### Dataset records

Segment Open

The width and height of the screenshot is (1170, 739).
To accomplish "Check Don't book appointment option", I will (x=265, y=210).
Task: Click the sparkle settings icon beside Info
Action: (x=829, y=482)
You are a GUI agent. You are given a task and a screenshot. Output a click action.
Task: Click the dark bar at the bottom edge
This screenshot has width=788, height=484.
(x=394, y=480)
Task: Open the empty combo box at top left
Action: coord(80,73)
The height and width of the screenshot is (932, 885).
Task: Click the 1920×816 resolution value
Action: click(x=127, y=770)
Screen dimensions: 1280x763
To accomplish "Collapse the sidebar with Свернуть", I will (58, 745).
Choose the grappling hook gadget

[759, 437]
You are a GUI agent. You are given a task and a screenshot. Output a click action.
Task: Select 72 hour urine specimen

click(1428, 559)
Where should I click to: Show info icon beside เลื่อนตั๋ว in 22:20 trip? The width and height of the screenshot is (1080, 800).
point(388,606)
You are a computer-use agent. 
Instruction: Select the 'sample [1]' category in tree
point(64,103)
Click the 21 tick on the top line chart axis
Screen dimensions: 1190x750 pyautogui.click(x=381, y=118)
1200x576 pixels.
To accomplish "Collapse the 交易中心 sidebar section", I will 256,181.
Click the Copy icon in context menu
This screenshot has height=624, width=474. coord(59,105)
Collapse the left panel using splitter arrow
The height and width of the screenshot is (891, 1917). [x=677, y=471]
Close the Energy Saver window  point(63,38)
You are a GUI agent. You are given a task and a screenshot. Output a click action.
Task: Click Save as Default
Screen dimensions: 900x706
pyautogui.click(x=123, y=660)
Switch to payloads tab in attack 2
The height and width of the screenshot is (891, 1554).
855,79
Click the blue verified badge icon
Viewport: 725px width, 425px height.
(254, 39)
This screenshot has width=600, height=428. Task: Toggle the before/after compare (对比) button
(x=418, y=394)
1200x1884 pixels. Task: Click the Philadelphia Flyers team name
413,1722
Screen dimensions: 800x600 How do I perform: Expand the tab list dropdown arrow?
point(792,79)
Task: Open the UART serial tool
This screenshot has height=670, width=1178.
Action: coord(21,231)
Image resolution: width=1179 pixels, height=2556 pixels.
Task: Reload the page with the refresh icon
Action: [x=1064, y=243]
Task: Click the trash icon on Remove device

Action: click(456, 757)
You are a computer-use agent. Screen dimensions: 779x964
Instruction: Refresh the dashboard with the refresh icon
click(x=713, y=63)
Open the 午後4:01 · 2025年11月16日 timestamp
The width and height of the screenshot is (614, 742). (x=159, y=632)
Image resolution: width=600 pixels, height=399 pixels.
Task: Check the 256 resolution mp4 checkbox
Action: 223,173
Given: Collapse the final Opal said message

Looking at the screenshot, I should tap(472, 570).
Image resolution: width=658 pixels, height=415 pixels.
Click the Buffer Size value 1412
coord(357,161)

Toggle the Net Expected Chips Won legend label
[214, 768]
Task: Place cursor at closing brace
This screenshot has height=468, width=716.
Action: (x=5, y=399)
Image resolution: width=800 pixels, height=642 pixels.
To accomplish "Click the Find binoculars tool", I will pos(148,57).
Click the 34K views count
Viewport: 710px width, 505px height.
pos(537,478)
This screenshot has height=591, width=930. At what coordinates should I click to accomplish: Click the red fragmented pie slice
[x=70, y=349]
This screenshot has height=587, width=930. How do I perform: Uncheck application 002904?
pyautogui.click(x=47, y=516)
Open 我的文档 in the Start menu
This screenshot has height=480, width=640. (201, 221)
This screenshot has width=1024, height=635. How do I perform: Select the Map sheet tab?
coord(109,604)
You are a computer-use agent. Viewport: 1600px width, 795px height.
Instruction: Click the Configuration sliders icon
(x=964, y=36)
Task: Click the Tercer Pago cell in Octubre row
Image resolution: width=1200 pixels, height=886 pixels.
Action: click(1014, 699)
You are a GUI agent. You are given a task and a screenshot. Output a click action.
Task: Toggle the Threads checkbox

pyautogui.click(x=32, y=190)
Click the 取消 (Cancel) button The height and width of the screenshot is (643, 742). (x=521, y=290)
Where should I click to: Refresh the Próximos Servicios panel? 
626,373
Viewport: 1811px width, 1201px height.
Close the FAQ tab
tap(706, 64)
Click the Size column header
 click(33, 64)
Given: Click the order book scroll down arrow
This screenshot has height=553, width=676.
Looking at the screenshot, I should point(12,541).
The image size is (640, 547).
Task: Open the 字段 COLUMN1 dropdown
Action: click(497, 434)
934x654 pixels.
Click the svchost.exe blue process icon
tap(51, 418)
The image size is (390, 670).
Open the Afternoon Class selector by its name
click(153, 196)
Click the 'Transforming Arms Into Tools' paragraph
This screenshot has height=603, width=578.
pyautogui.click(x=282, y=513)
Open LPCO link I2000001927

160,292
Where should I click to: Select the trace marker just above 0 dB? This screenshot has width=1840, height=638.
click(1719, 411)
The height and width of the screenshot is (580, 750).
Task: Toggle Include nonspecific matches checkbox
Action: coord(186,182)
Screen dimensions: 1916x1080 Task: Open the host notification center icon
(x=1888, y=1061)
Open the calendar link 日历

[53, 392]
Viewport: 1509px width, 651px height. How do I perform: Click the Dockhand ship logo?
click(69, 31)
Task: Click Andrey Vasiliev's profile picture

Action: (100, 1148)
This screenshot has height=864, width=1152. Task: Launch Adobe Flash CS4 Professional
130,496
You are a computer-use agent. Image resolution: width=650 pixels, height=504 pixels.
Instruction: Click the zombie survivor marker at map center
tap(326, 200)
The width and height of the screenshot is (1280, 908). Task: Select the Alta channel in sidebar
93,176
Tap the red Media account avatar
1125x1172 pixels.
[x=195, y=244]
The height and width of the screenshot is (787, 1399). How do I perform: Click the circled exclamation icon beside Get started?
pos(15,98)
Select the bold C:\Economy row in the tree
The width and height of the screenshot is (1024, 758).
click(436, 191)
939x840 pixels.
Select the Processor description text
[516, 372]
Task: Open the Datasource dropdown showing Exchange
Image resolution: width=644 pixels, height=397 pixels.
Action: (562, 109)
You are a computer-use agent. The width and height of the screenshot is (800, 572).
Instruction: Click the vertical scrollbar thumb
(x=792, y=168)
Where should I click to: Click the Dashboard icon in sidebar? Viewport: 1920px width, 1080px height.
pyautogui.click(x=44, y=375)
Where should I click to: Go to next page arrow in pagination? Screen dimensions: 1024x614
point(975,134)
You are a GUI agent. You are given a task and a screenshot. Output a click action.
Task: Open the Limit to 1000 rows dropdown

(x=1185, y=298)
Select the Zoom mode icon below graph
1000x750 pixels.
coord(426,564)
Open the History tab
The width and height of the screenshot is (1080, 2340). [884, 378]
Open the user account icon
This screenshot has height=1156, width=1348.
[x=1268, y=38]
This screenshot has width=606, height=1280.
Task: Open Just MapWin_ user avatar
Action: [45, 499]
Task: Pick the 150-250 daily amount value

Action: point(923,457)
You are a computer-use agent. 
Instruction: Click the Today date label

Segment Closed

### ASSIGNMENT
Return the records exactly, character for character.

### ANSWER SECTION
The width and height of the screenshot is (1170, 739).
To accomplish "Check Don't book appointment option", I will (x=265, y=210).
Task: Click the sparkle settings icon beside Info
Action: (x=829, y=482)
You are a GUI agent. You are given a task and a screenshot. Output a click action.
Task: Click the dark bar at the bottom edge
This screenshot has width=788, height=484.
(x=394, y=480)
Task: Open the empty combo box at top left
Action: coord(80,73)
The height and width of the screenshot is (932, 885).
Task: Click the 1920×816 resolution value
Action: click(x=127, y=770)
Screen dimensions: 1280x763
To accomplish "Collapse the sidebar with Свернуть", I will (58, 745).
Choose the grappling hook gadget

[759, 437]
You are a GUI agent. You are given a task and a screenshot. Output a click action.
Task: Select 72 hour urine specimen

click(1428, 559)
Where should I click to: Show info icon beside เลื่อนตั๋ว in 22:20 trip? The width and height of the screenshot is (1080, 800).
point(388,606)
You are a computer-use agent. 
Instruction: Select the 'sample [1]' category in tree
point(64,103)
Click the 21 tick on the top line chart axis
Screen dimensions: 1190x750 pyautogui.click(x=381, y=118)
1200x576 pixels.
To accomplish "Collapse the 交易中心 sidebar section", I will 256,181.
Click the Copy icon in context menu
This screenshot has height=624, width=474. coord(59,105)
Collapse the left panel using splitter arrow
The height and width of the screenshot is (891, 1917). [x=677, y=471]
Close the Energy Saver window  point(63,38)
You are a GUI agent. You are given a task and a screenshot. Output a click action.
Task: Click Save as Default
Screen dimensions: 900x706
pyautogui.click(x=123, y=660)
Switch to payloads tab in attack 2
The height and width of the screenshot is (891, 1554).
855,79
Click the blue verified badge icon
Viewport: 725px width, 425px height.
(254, 39)
This screenshot has width=600, height=428. Task: Toggle the before/after compare (对比) button
(x=418, y=394)
1200x1884 pixels. Task: Click the Philadelphia Flyers team name
413,1722
Screen dimensions: 800x600 How do I perform: Expand the tab list dropdown arrow?
point(792,79)
Task: Open the UART serial tool
This screenshot has height=670, width=1178.
Action: coord(21,231)
Image resolution: width=1179 pixels, height=2556 pixels.
Task: Reload the page with the refresh icon
Action: [x=1064, y=243]
Task: Click the trash icon on Remove device

Action: click(456, 757)
You are a computer-use agent. Screen dimensions: 779x964
Instruction: Refresh the dashboard with the refresh icon
click(x=713, y=63)
Open the 午後4:01 · 2025年11月16日 timestamp
The width and height of the screenshot is (614, 742). (x=159, y=632)
Image resolution: width=600 pixels, height=399 pixels.
Task: Check the 256 resolution mp4 checkbox
Action: 223,173
Given: Collapse the final Opal said message

Looking at the screenshot, I should tap(472, 570).
Image resolution: width=658 pixels, height=415 pixels.
Click the Buffer Size value 1412
coord(357,161)

Toggle the Net Expected Chips Won legend label
[214, 768]
Task: Place cursor at closing brace
This screenshot has height=468, width=716.
Action: (x=5, y=399)
Image resolution: width=800 pixels, height=642 pixels.
To accomplish "Click the Find binoculars tool", I will pos(148,57).
Click the 34K views count
Viewport: 710px width, 505px height.
pos(537,478)
This screenshot has height=591, width=930. At what coordinates should I click to accomplish: Click the red fragmented pie slice
[x=70, y=349]
This screenshot has height=587, width=930. How do I perform: Uncheck application 002904?
pyautogui.click(x=47, y=516)
Open 我的文档 in the Start menu
This screenshot has height=480, width=640. (201, 221)
This screenshot has width=1024, height=635. How do I perform: Select the Map sheet tab?
coord(109,604)
You are a computer-use agent. Viewport: 1600px width, 795px height.
Instruction: Click the Configuration sliders icon
(x=964, y=36)
Task: Click the Tercer Pago cell in Octubre row
Image resolution: width=1200 pixels, height=886 pixels.
Action: click(1014, 699)
You are a GUI agent. You are given a task and a screenshot. Output a click action.
Task: Toggle the Threads checkbox

pyautogui.click(x=32, y=190)
Click the 取消 (Cancel) button The height and width of the screenshot is (643, 742). (x=521, y=290)
Where should I click to: Refresh the Próximos Servicios panel? 
626,373
Viewport: 1811px width, 1201px height.
Close the FAQ tab
tap(706, 64)
Click the Size column header
 click(33, 64)
Given: Click the order book scroll down arrow
This screenshot has height=553, width=676.
Looking at the screenshot, I should point(12,541).
The image size is (640, 547).
Task: Open the 字段 COLUMN1 dropdown
Action: click(497, 434)
934x654 pixels.
Click the svchost.exe blue process icon
tap(51, 418)
The image size is (390, 670).
Open the Afternoon Class selector by its name
click(153, 196)
Click the 'Transforming Arms Into Tools' paragraph
This screenshot has height=603, width=578.
pyautogui.click(x=282, y=513)
Open LPCO link I2000001927

160,292
Where should I click to: Select the trace marker just above 0 dB? This screenshot has width=1840, height=638.
click(1719, 411)
The height and width of the screenshot is (580, 750).
Task: Toggle Include nonspecific matches checkbox
Action: coord(186,182)
Screen dimensions: 1916x1080 Task: Open the host notification center icon
(x=1888, y=1061)
Open the calendar link 日历

[53, 392]
Viewport: 1509px width, 651px height. How do I perform: Click the Dockhand ship logo?
click(69, 31)
Task: Click Andrey Vasiliev's profile picture

Action: (100, 1148)
This screenshot has height=864, width=1152. Task: Launch Adobe Flash CS4 Professional
130,496
You are a computer-use agent. Image resolution: width=650 pixels, height=504 pixels.
Instruction: Click the zombie survivor marker at map center
tap(326, 200)
The width and height of the screenshot is (1280, 908). Task: Select the Alta channel in sidebar
93,176
Tap the red Media account avatar
1125x1172 pixels.
[x=195, y=244]
The height and width of the screenshot is (787, 1399). How do I perform: Click the circled exclamation icon beside Get started?
pos(15,98)
Select the bold C:\Economy row in the tree
The width and height of the screenshot is (1024, 758).
click(436, 191)
939x840 pixels.
Select the Processor description text
[516, 372]
Task: Open the Datasource dropdown showing Exchange
Image resolution: width=644 pixels, height=397 pixels.
Action: (562, 109)
You are a computer-use agent. The width and height of the screenshot is (800, 572).
Instruction: Click the vertical scrollbar thumb
(x=792, y=168)
Where should I click to: Click the Dashboard icon in sidebar? Viewport: 1920px width, 1080px height.
pyautogui.click(x=44, y=375)
Where should I click to: Go to next page arrow in pagination? Screen dimensions: 1024x614
point(975,134)
You are a GUI agent. You are given a task and a screenshot. Output a click action.
Task: Open the Limit to 1000 rows dropdown

(x=1185, y=298)
Select the Zoom mode icon below graph
1000x750 pixels.
coord(426,564)
Open the History tab
The width and height of the screenshot is (1080, 2340). [884, 378]
Open the user account icon
This screenshot has height=1156, width=1348.
[x=1268, y=38]
This screenshot has width=606, height=1280.
Task: Open Just MapWin_ user avatar
Action: [45, 499]
Task: Pick the 150-250 daily amount value

Action: point(923,457)
You are a computer-use agent. 
Instruction: Click the Today date label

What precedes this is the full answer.